Three Photographs
by
“Photograph all the prisoners? But why?” demanded Sir Felix Felix-Williams. Old Canon Kempe shrugged his shoulders; Admiral Trewbody turned the pages of the Home Secretary’s letter. They sat at the baize-covered table in the Magistrates’ Room–the last of the Visiting Justices who met, under the old regime, to receive the Governor’s report and look after the welfare of the prisoners in Tregarrick County Gaol.
“But why, in the name of common-sense?” Sir Felix persisted.
“I suppose,” hazarded the Admiral, “it helps the police in identifying criminals.”
“But the letter says ‘all the prisoners.’ You don’t seriously tell me that anyone wants a photograph to identify Poacher Tresize, whom I’ve committed a score of times if I’ve committed him once? And perhaps you’ll explain to me this further demand for a ‘Composite Photograph’ of all the prisoners, male and female. A ‘Composite Photograph!’–have you ever seen one?”
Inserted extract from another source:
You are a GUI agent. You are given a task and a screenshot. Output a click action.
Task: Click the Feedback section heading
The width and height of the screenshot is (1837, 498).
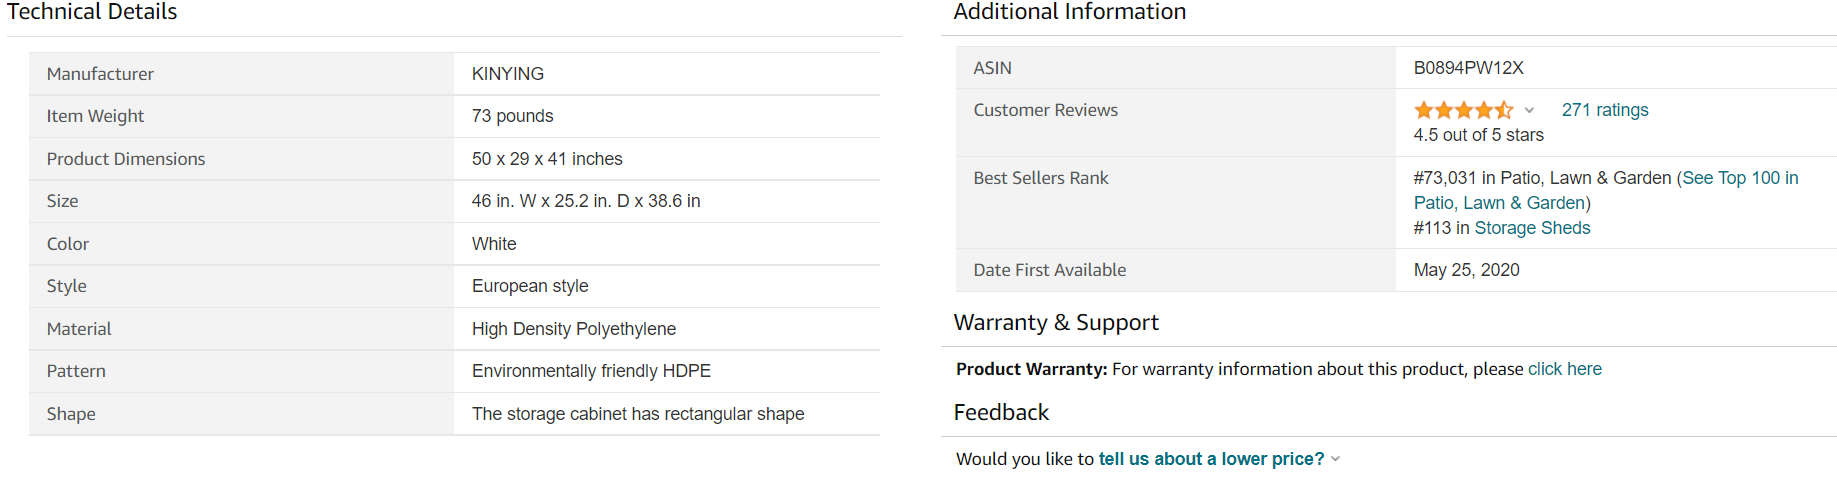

“No,” the Admiral mused; “but I see what the Home Office is driving at. Someone has been persuading them to test these new theories in criminology the doctors are so busy with, especially in Italy.”
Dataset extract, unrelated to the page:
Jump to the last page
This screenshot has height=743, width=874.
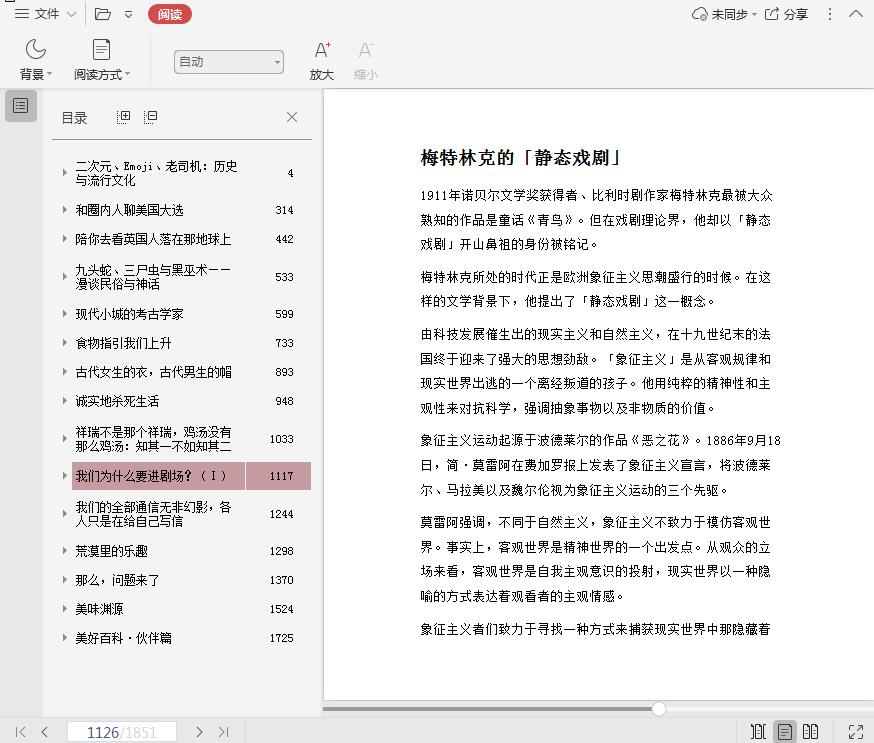[223, 732]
“In Italy!” pish’d Sir Felix Felix-Williams.
“My dear Sir Felix, science has no nationality.” The Admiral was a Fellow of the Royal Geographical Society, and kept a microscope to amuse his leisure.
“It has some proper limits, I should hope,” Sir Felix retorted. It annoyed him–a Chairman of Quarter Sessions for close upon twenty years–to be told that the science of criminology was yet in its infancy; and he glanced mischievously at the Canon, who might be supposed to have a professional quarrel with scientific men. But the Canon was a wary fighter and no waster of powder and shot.
“Well, well,” said he, “I don’t see what harm it can do, or what good. If the Home Secretary wants his Composite Photograph, let him have it. The only question is, Have we a photographer who knows how to make one? Or must we send the negatives up to Whitehall?”
So the Visiting Justices sent for the local photographer and consulted him. And he, being a clever fellow, declared it was easy enough– a mere question of care in superimposing the negatives. He had never actually made the experiment; his clients (so he called his customers) preferring to be photographed singly or in family groups. But he asked to be given a trial, and suggested (to be on the safe side) preparing two or three of these composite prints, between which the Justices might choose at their next meeting.
This was resolved, and the resolution entered in the minutes; and next day the photographer set to work. Some of the prisoners resisted and “made faces” in front of the camera, squinting and pulling the most horrible mouths. A female shoplifter sat under protest, because she was not allowed to send home for an evening gown. But the most consented obediently, and Jim Tresize even asked for a copy to take home to his wife.
The Admiral (who had married late in life) resided with his wife and young family in a neat villa just outside the town, where his hobby was to grow pelargoniums. The photographer passed the gate daily on his way to and from the prison, and was usually hailed and catechised on his progress.
His patience with the recalcitrant prisoners delighted the Admiral, who more than once assured his wife that Smithers was an intelligent fellow and quite an artist in his way. “I wonder how he manages it,” said Mrs. Trewbody. “He told baby last autumn that a little bird would fly out of the camera when he took off the cap, and everyone allows that the result is most lifelike. But I don’t like the idea, and I think it may injure his trade.”
The Admiral could not always follow his wife’s reasoning. “What is it you dislike?” he asked.